1. Routing evaluation requires three distinct metrics: accuracy (correct routes), coverage (fraction confidently routed), and downstream quality (handler response quality).
2. Building a routing evaluation dataset requires upfront investment in labeling — LLM-assisted labeling with human spot-checking is a practical approach at scale.
3. Confusion matrices for routing are uniquely informative — they directly reveal which anchor spaces overlap and need refinement.
4. Production monitoring should track routing distribution, score distribution, fallback rate, and gap distribution as continuous health metrics.
5. A/B test routing configuration changes before full deployment — routing affects all downstream metrics, so validate changes in controlled experiments.

---

> **Try This:** Set up a weekly routing health report: routing distribution, mean score, fallback rate, and gap distribution compared to the prior week. Run it for a month. You'll quickly develop intuition for what "normal" looks like in your system, and anomalies will become obvious before they become user-visible problems.

---

## Conclusion

The fundamental challenge semantic routing addresses is this: systems that do more than one thing need to know which thing to do. When the signal that determines that decision is buried in meaning rather than visible in form, keyword matching and structural rules don't scale. Semantic routing uses vector representations of meaning to make that decision accurately, at scale, and without brittle rule maintenance.

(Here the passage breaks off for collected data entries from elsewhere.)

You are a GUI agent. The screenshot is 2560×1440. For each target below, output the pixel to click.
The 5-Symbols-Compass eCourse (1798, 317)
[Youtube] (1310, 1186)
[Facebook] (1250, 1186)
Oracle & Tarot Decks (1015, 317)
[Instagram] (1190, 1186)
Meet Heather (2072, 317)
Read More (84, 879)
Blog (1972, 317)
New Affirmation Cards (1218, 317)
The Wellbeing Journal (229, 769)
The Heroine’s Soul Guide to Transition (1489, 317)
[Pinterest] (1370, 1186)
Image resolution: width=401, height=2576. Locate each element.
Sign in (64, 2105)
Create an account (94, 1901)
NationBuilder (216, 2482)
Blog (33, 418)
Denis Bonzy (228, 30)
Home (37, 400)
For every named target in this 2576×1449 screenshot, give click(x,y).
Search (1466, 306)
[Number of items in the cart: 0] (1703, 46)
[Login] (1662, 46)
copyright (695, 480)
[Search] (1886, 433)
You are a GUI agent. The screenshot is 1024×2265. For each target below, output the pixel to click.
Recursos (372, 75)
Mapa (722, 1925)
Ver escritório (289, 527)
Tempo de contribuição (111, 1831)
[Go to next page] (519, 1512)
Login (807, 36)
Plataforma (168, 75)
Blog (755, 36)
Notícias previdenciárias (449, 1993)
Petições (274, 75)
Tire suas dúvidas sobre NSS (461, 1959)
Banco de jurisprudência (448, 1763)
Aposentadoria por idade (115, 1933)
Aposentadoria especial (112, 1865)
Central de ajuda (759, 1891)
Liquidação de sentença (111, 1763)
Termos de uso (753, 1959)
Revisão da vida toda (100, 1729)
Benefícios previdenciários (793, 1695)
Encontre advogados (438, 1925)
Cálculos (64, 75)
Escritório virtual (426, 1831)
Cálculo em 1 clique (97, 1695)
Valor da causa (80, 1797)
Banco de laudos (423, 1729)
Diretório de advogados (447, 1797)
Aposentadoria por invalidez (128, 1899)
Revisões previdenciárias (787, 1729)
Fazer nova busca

The key ideas from each chapter compose into a coherent design.

Start with embedding-based routing as the core mechanism — pre-compute anchor embeddings, measure cosine similarity at query time, select the highest-scoring route. This handles the common case well with minimal infrastructure.

Design anchors carefully. Use a mix of description-based and example-based anchors. More anchors isn't always better — overlap between anchor spaces creates ambiguity. Audit anchor quality before tuning thresholds.

Calibrate thresholds empirically, not intuitively. Collect score distributions, understand the precision-recall tradeoff, and use per-route thresholds for routes with different semantic breadth. Score gap analysis catches the ambiguous cases that threshold checks alone miss.

Compose multi-stage pipelines when single-stage routing can't capture the distinctions your system needs. Keep stages coarse-to-fine, minimize the total number of stages, and propagate routing context through the pipeline for traceability and context-aware decisions.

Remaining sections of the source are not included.